[WHAT THE EXERCISE ASKS]
Give the data back exactly as it stands.

....

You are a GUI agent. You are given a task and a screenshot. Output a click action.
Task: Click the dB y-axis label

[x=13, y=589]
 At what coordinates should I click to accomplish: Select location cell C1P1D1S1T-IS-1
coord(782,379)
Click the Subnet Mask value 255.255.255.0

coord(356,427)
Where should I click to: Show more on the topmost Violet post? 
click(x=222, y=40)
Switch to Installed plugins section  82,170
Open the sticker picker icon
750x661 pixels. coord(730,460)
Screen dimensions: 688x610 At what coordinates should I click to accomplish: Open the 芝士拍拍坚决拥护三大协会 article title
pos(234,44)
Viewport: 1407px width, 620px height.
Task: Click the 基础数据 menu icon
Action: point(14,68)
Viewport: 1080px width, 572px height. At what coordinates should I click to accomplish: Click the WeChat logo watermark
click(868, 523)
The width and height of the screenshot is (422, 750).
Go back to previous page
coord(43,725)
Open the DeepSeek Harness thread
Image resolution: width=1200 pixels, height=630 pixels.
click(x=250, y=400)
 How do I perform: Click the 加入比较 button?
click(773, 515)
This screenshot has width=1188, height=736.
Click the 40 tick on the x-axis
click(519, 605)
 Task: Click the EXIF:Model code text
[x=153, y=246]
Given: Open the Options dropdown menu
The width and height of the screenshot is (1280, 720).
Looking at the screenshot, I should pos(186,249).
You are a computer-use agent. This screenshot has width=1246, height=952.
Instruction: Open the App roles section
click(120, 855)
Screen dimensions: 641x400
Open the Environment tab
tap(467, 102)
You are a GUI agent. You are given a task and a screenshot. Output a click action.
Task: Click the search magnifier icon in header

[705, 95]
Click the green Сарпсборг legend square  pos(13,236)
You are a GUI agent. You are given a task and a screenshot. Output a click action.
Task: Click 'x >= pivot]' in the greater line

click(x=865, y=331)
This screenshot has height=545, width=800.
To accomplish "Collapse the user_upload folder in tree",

....

[THE ANSWER]
You are a GUI agent. You are given a task and a screenshot. Output a click action.
Task: Click the dB y-axis label

[x=13, y=589]
 At what coordinates should I click to accomplish: Select location cell C1P1D1S1T-IS-1
coord(782,379)
Click the Subnet Mask value 255.255.255.0

coord(356,427)
Where should I click to: Show more on the topmost Violet post? 
click(x=222, y=40)
Switch to Installed plugins section  82,170
Open the sticker picker icon
750x661 pixels. coord(730,460)
Screen dimensions: 688x610 At what coordinates should I click to accomplish: Open the 芝士拍拍坚决拥护三大协会 article title
pos(234,44)
Viewport: 1407px width, 620px height.
Task: Click the 基础数据 menu icon
Action: point(14,68)
Viewport: 1080px width, 572px height. At what coordinates should I click to accomplish: Click the WeChat logo watermark
click(868, 523)
The width and height of the screenshot is (422, 750).
Go back to previous page
coord(43,725)
Open the DeepSeek Harness thread
Image resolution: width=1200 pixels, height=630 pixels.
click(x=250, y=400)
 How do I perform: Click the 加入比较 button?
click(773, 515)
This screenshot has width=1188, height=736.
Click the 40 tick on the x-axis
click(519, 605)
 Task: Click the EXIF:Model code text
[x=153, y=246]
Given: Open the Options dropdown menu
The width and height of the screenshot is (1280, 720).
Looking at the screenshot, I should pos(186,249).
You are a computer-use agent. This screenshot has width=1246, height=952.
Instruction: Open the App roles section
click(120, 855)
Screen dimensions: 641x400
Open the Environment tab
tap(467, 102)
You are a GUI agent. You are given a task and a screenshot. Output a click action.
Task: Click the search magnifier icon in header

[705, 95]
Click the green Сарпсборг legend square  pos(13,236)
You are a GUI agent. You are given a task and a screenshot. Output a click action.
Task: Click 'x >= pivot]' in the greater line

click(x=865, y=331)
This screenshot has height=545, width=800.
To accomplish "Collapse the user_upload folder in tree",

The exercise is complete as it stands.